__Alıntılanan metin__:
------------

M.Tevfik KIZGINKAYA
[email protected]

İnadına İktidar

01 Mart 2021 20:24

 

 

                 Zor bir haftayı geride bırakıyoruz. Tabi ki bu durum baktığınız pencereye göre değişir. Kimilerine göre her şey tozpembe. Benim baktığım pencerede ise ortalık zifiri karanlık.

              Geçen bir hafta içinde neler yaşandı diye düşünmek bile insanın ruh sağlığını bozmaya yetecek boyuta ulaştı.

Gördüklerimiz mi söylenenler mi, yaşadıklarımız mı açıklanan resmi rakamlar mı gerçek?

Çelişkiler içinde kaybolmamak elde değil.

------------

__Ham veri__:
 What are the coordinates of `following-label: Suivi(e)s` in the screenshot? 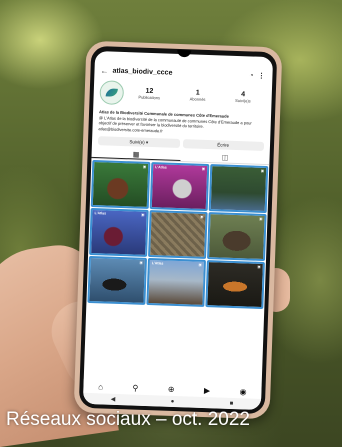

------------

__Göreviniz__:
Alıntılanan metinden "01 Mart 2021" sözcüklerini içeren yerden başlayıp "rakamlar mı gerçek?" sözcüklerinden sonra biten bölümü aynen aktarın.

__Alıştırma cevabı__:
01 Mart 2021 20:24

 

 

                 Zor bir haftayı geride bırakıyoruz. Tabi ki bu durum baktığınız pencereye göre değişir. Kimilerine göre her şey tozpembe. Benim baktığım pencerede ise ortalık zifiri karanlık.

              Geçen bir hafta içinde neler yaşandı diye düşünmek bile insanın ruh sağlığını bozmaya yetecek boyuta ulaştı.

Gördüklerimiz mi söylenenler mi, yaşadıklarımız mı açıklanan resmi rakamlar mı gerçek?